Your tasks:
1) Write out everything in the No. 64 Squadron history from "In November 1944" down to "seat Meteor NF.12/NF.14.".
2) Extend the No. 64 Squadron history with a further passage beginning after its final sentence.

Text section:

━━━

In November 1944 the squadron received the North American Mustang III and flew these for the rest of the war covering daylight raids of the RAF Bomber Command on Germany. After the end of hostilities the squadron moved to RAF Horsham St Faith and received the Mustang IV in August 1945.

In March 1946 No. 64 Squadron received De Havilland Hornet F.1 twin-engined fighters and moved to RAF Linton-on-Ouse in August of the same year. The F.1 was replaced by the Hornet F.3 in April 1948. In March 1951 the squadron converted to the Gloster Meteor F.4/F.8 jet fighter. The squadron was also relocated to RAF Duxford. In September 1956 the F.8s were replaced by the radar-equipped, two seat Meteor NF.12/NF.14.

In September 1958 64 squadron then converted to the Gloster Javelin FAW.7/FAW.9. In 1964 the squadron moved to RAF Tengah, partnering No. 60 Squadron RAF. The squadron was disbanded on 16 June 1967.

━━━

Source material:
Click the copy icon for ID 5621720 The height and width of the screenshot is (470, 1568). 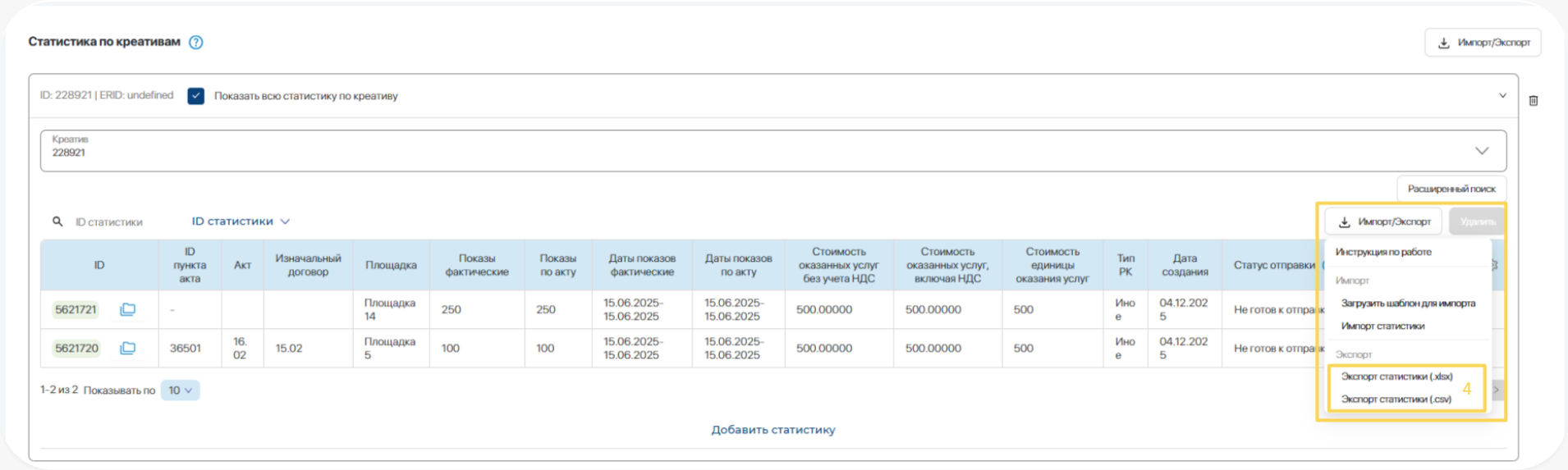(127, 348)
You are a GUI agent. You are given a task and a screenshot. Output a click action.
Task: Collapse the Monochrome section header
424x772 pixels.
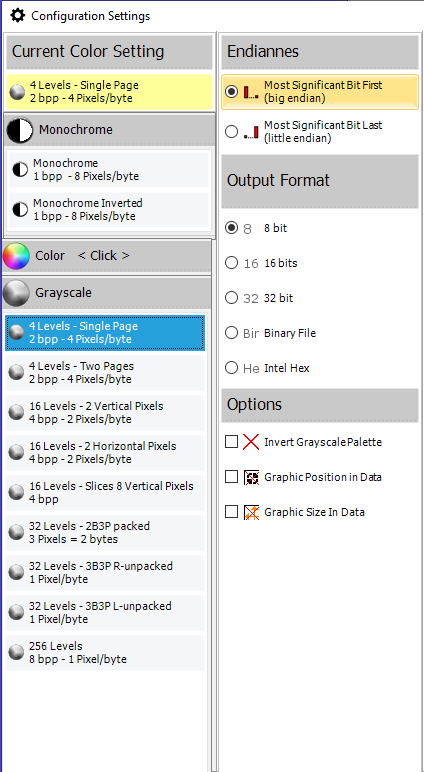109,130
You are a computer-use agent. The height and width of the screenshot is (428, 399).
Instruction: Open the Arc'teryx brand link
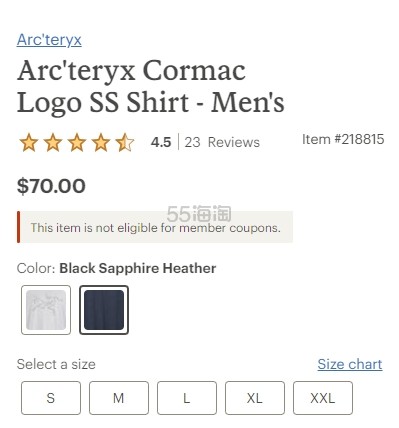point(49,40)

━━━

Responses by task:
1)
In November 1944 the squadron received the North American Mustang III and flew these for the rest of the war covering daylight raids of the RAF Bomber Command on Germany. After the end of hostilities the squadron moved to RAF Horsham St Faith and received the Mustang IV in August 1945.

In March 1946 No. 64 Squadron received De Havilland Hornet F.1 twin-engined fighters and moved to RAF Linton-on-Ouse in August of the same year. The F.1 was replaced by the Hornet F.3 in April 1948. In March 1951 the squadron converted to the Gloster Meteor F.4/F.8 jet fighter. The squadron was also relocated to RAF Duxford. In September 1956 the F.8s were replaced by the radar-equipped, two seat Meteor NF.12/NF.14.

2)
===1968 to 1991===
Since then the squadron had been the 'Shadow'/Reserve identity of No. 228 OCU, flying the McDonnell Douglas Phantom FG.1/FGR.2, first from RAF Coningsby since 16 May 1968 and then from RAF Leuchars, to where the OCU moved on 22 April 1987. When No. 228 OCU was disbanded on 31 January 1991, so was No. 64 Squadron.

==Notable members==
- Art Donahue
- Squadron Leader/Wing Commander Michel Donnet
- Flying Officer Raymond Sanders Draper
- Adrian Francis Laws
- Wing Commander Dudley Lloyd-Evans
- Donald MacDonell
- John Noble MacKenzie
- Jackie Mann
- James O'Meara

==No. 64 Squadron in fiction==
At the start of episode 2 of the miniseries Piece of Cake the Adjutant, Flight Lieutenant 'Uncle' Kellaway reveals, during his recap of the events of episode 1, that it was one of the Bristol Blenheims of No 64 Squadron that was accidentally shot down by Hornet Squadron.